▶ Assignment
Your answer must match the data word for word.

▶ Extracted data
+ + +

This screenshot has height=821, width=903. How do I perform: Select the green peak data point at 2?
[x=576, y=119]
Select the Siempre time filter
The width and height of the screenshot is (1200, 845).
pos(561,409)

+ + +

▶ Written reply
This screenshot has height=821, width=903. How do I perform: Select the green peak data point at 2?
[x=576, y=119]
Select the Siempre time filter
The width and height of the screenshot is (1200, 845).
pos(561,409)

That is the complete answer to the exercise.